Pot size: each cell 5 cm x 5.5 cm. 1 plant/cell.

Label plants: Agro Plate #.Well.Attempt #.Transformation Plant #.Plant #

Leaf PCR

Once plants have developed a few young leaves, it is time to do leaf PCR.

Stock solutions (50 mL):

Stock Components:

0.25N NaOH 0.5g NaOH

0.25N HCL 1.1 ml (36.5% HCL) 11.6N HCL + 48.9 ml H2O

0.5 M Tris (pH 8) 25 ml Tris (1M)

0.25% nonidet P-40 0.125ml nonidet P-40 +49.875ml H2O or 0.25% Igepal CA-630

Method:

1. Pick or cut off piece of leaf 1/2-1 cotyledon size (about 3-4 mm x 3-4 mm) and put in PCR plate or tube.

2. Add 40ul 0.25N NaOH. Boil for 30 seconds (98C on PCR machine).

3. Add 40ul 0.25N HCl.

4. Add 20ul 0.5M Tris 0.25% nonidet P-40 solution. Boil for 2 mins (98C on PCR machine).

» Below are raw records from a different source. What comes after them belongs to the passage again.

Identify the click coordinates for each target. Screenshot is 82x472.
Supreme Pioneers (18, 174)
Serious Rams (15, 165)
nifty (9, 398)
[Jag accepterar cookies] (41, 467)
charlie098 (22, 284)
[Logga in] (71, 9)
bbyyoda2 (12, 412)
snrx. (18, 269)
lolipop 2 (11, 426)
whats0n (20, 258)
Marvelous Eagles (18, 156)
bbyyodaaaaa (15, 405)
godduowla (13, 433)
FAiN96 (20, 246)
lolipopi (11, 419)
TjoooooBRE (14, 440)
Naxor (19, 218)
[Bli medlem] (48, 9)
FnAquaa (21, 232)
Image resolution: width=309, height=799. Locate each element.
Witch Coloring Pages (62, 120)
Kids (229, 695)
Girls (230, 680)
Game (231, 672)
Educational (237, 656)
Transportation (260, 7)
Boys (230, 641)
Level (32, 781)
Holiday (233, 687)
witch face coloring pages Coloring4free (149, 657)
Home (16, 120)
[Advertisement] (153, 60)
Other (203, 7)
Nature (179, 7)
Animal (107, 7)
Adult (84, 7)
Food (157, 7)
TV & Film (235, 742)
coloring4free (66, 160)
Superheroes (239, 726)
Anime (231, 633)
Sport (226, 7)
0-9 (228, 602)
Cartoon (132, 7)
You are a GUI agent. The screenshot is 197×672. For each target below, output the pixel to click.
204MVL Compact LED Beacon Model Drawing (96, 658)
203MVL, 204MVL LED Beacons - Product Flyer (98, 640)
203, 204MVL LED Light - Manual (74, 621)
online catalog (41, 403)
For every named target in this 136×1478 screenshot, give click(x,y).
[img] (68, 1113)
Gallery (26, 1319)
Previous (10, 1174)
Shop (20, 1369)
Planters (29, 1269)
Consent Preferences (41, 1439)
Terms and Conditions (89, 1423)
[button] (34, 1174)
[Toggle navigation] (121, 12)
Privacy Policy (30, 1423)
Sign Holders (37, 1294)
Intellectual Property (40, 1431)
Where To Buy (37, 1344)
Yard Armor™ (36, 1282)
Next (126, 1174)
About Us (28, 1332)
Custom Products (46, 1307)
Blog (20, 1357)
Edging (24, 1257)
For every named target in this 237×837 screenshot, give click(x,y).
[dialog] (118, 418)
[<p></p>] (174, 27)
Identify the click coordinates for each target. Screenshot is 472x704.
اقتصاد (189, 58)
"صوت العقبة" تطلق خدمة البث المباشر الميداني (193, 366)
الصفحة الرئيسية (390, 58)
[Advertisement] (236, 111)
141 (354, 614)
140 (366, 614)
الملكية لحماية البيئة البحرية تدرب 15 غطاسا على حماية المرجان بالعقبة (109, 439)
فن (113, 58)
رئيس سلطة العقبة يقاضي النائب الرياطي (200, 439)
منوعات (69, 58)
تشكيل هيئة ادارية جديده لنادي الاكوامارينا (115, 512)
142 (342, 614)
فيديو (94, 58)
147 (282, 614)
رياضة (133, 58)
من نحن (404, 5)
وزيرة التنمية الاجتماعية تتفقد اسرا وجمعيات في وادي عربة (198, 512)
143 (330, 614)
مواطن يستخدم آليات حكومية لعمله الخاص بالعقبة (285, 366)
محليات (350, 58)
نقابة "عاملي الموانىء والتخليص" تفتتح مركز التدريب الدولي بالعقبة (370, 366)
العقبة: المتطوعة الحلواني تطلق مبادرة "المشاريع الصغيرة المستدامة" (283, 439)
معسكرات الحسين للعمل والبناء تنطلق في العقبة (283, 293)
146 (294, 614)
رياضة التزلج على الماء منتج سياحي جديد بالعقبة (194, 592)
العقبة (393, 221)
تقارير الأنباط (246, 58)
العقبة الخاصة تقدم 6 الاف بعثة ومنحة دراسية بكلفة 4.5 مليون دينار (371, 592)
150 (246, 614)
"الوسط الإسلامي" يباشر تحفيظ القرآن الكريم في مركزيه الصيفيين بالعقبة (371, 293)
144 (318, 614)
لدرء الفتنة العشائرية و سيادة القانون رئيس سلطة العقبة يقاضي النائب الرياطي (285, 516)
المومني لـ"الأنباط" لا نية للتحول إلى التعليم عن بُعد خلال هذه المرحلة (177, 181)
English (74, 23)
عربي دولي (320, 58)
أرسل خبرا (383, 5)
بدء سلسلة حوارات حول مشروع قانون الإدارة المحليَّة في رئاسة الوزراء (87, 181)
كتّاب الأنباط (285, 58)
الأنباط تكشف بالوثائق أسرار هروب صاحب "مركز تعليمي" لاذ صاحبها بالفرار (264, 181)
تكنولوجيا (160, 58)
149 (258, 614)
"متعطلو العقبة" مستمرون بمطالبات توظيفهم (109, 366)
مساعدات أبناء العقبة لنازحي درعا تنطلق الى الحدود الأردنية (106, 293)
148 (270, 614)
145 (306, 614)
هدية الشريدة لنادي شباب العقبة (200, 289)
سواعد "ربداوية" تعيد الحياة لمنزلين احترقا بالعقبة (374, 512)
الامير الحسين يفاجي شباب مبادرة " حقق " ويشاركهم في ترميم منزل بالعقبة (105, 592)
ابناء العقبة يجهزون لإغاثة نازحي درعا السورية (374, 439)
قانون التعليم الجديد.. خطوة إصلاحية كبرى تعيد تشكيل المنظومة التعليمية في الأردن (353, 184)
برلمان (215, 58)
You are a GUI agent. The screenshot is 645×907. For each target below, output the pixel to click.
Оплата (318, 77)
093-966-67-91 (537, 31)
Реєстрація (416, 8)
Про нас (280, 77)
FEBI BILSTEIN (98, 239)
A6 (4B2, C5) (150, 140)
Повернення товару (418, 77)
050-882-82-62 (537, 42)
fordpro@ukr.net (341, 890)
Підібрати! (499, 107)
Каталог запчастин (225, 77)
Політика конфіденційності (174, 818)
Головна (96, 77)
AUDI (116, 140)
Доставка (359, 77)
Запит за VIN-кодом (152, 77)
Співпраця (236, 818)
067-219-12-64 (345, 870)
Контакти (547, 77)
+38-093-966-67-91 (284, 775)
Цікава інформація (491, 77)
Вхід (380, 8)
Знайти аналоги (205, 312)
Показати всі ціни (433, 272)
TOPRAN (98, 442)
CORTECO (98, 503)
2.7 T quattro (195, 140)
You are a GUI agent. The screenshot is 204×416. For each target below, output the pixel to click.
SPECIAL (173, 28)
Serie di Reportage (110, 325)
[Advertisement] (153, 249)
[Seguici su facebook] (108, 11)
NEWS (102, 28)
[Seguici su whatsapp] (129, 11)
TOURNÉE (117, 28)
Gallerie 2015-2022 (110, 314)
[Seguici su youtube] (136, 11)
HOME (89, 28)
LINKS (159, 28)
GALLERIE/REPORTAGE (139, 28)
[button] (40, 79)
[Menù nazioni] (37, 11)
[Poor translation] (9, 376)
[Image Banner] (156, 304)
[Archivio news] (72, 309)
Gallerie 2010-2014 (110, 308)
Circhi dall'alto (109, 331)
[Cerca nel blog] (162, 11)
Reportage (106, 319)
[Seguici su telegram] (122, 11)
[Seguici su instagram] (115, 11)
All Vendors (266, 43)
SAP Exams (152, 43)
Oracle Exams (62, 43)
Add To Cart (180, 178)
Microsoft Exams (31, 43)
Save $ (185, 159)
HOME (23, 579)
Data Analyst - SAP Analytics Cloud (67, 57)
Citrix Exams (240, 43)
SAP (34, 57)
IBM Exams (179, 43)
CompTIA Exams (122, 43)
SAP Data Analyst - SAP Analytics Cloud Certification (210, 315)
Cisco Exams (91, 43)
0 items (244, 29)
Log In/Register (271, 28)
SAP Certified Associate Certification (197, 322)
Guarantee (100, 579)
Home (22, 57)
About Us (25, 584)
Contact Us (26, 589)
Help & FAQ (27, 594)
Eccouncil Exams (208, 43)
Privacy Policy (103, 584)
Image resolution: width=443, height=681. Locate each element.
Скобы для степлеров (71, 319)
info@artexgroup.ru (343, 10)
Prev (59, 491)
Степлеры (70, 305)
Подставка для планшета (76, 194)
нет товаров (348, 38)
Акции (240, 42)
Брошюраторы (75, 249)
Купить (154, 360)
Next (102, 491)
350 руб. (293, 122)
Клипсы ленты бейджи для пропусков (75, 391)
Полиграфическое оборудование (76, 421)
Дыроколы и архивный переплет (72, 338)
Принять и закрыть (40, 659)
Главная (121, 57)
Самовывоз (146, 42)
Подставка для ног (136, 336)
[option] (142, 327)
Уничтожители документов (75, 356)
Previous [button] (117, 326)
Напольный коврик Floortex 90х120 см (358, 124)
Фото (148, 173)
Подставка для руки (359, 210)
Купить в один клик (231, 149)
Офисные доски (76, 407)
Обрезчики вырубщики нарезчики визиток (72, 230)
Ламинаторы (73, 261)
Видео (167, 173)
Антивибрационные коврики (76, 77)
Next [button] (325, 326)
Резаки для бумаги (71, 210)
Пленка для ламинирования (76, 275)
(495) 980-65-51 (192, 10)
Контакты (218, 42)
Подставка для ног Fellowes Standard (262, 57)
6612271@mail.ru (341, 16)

5. Spin down, discard liquid.

6. Set up PCR reactions with leaf inside the tube.

Reagent per rxn 96 samples (plus 20%)

5x HF buffer 6 µl 690 µl

10 mM dNTPs 0.6 µl 69 µl

10 µM PC1 primer 2 µl 230 µl

10 µM PC2 primer 2 µl 230 µl

H2O 19 µl 2185 µl

Phusion DNA polymerase 0.4 µl 46 µl

Total 30 µl

Cycling conditions:

1X: 98C, 30 sec

25X: 98C, 10 sec; 56C, 30 sec; 72C, 1:30 sec, X 25

1X: 72C, 10 min

1X: 4C, forever

Run 10 ul of sample on 1% gel to make sure PCR worked. Save remainder for SAP treatment and sequencing (next section).

Exo-SAP Treatment of PCR products

Purpose: The Exo-SAP treatment is used to clean-up PCR products of leftover primers and nucleotides which would interfere with sequencing reactions. SAP removes the phosphate group from the excess nucleotides and the exonuclease destroys the leftover primers.

1. Prepare master mix for clean-up of PCR reactions.

Reagent per rxn 96 samples (plus 20%)

SAP (1 U/µL) 0.5 µL 57.5 µL

Exonuclease I (10 U/µL) 0.1 µL 11.5 µL

SAP Buffer (10X) 0.5 µL 57.5 µL

dH2O 8.9 µL 1023.5 µL

PCR product 8.0 µL ----

Total Volume 18 µL

2. React samples in thermocycler with following conditions:

1X: 37C, 60 minutes

1X: 72C, 15 minutes

1X: 4C, forever

3. After reacting samples, spin them down, label the plate well with lib_id (for JTC) and place in -20C.

4. Send PCR products for sequencing with PC1 primer. Send 250 µL 5 pmol/µL primer.